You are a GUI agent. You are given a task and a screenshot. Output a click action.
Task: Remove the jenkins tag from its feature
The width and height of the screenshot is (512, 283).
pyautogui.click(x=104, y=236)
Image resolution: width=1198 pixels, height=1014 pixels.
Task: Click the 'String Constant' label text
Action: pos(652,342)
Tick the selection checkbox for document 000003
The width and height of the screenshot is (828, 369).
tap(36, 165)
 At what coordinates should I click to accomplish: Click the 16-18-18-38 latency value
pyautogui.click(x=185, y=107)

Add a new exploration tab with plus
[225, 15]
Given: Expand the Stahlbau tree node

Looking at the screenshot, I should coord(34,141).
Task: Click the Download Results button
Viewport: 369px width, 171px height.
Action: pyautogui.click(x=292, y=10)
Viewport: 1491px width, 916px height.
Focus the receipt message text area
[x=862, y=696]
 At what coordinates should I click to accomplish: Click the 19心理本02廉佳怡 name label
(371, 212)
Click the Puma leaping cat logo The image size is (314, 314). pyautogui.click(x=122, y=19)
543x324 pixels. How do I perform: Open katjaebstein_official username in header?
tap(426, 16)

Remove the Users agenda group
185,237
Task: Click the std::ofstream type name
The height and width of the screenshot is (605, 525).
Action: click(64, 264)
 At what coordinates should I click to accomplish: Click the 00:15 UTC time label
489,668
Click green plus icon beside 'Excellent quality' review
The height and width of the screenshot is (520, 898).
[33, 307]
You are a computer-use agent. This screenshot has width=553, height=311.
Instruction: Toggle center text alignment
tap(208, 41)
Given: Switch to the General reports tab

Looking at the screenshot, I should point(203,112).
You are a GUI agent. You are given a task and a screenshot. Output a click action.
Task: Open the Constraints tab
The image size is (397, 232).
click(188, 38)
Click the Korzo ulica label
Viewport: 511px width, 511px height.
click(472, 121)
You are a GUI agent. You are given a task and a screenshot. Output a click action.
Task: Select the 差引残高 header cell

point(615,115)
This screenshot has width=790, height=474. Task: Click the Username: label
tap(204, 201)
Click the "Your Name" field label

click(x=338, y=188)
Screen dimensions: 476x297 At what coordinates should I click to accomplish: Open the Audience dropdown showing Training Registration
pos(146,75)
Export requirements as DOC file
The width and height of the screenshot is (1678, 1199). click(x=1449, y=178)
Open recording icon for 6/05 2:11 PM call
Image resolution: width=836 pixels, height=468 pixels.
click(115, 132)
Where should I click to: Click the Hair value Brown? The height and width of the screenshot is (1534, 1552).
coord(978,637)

* * *

» Work request
Starting with the first line, give back the whole listing exactly.

» Task result
You are a GUI agent. You are given a task and a screenshot. Output a click action.
Task: Remove the jenkins tag from its feature
The width and height of the screenshot is (512, 283).
pyautogui.click(x=104, y=236)
Image resolution: width=1198 pixels, height=1014 pixels.
Task: Click the 'String Constant' label text
Action: pos(652,342)
Tick the selection checkbox for document 000003
The width and height of the screenshot is (828, 369).
tap(36, 165)
 At what coordinates should I click to accomplish: Click the 16-18-18-38 latency value
pyautogui.click(x=185, y=107)

Add a new exploration tab with plus
[225, 15]
Given: Expand the Stahlbau tree node

Looking at the screenshot, I should coord(34,141).
Task: Click the Download Results button
Viewport: 369px width, 171px height.
Action: pyautogui.click(x=292, y=10)
Viewport: 1491px width, 916px height.
Focus the receipt message text area
[x=862, y=696]
 At what coordinates should I click to accomplish: Click the 19心理本02廉佳怡 name label
(371, 212)
Click the Puma leaping cat logo The image size is (314, 314). pyautogui.click(x=122, y=19)
543x324 pixels. How do I perform: Open katjaebstein_official username in header?
tap(426, 16)

Remove the Users agenda group
185,237
Task: Click the std::ofstream type name
The height and width of the screenshot is (605, 525).
Action: click(64, 264)
 At what coordinates should I click to accomplish: Click the 00:15 UTC time label
489,668
Click green plus icon beside 'Excellent quality' review
The height and width of the screenshot is (520, 898).
[33, 307]
You are a computer-use agent. This screenshot has width=553, height=311.
Instruction: Toggle center text alignment
tap(208, 41)
Given: Switch to the General reports tab

Looking at the screenshot, I should point(203,112).
You are a GUI agent. You are given a task and a screenshot. Output a click action.
Task: Open the Constraints tab
The image size is (397, 232).
click(188, 38)
Click the Korzo ulica label
Viewport: 511px width, 511px height.
click(472, 121)
You are a GUI agent. You are given a task and a screenshot. Output a click action.
Task: Select the 差引残高 header cell

point(615,115)
This screenshot has width=790, height=474. Task: Click the Username: label
tap(204, 201)
Click the "Your Name" field label

click(x=338, y=188)
Screen dimensions: 476x297 At what coordinates should I click to accomplish: Open the Audience dropdown showing Training Registration
pos(146,75)
Export requirements as DOC file
The width and height of the screenshot is (1678, 1199). click(x=1449, y=178)
Open recording icon for 6/05 2:11 PM call
Image resolution: width=836 pixels, height=468 pixels.
click(115, 132)
Where should I click to: Click the Hair value Brown? The height and width of the screenshot is (1534, 1552).
coord(978,637)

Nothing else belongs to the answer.